WHAT NEEDS TO BE DONE: Exact reproduction is required for all entries.

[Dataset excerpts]
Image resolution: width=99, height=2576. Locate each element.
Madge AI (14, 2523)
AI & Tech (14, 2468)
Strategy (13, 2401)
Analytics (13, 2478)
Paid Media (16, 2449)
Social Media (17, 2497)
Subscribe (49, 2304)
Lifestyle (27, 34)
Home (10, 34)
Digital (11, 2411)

ANSWER SPACE:
Image resolution: width=99, height=2576. Locate each element.
Madge AI (14, 2523)
AI & Tech (14, 2468)
Strategy (13, 2401)
Analytics (13, 2478)
Paid Media (16, 2449)
Social Media (17, 2497)
Subscribe (49, 2304)
Lifestyle (27, 34)
Home (10, 34)
Digital (11, 2411)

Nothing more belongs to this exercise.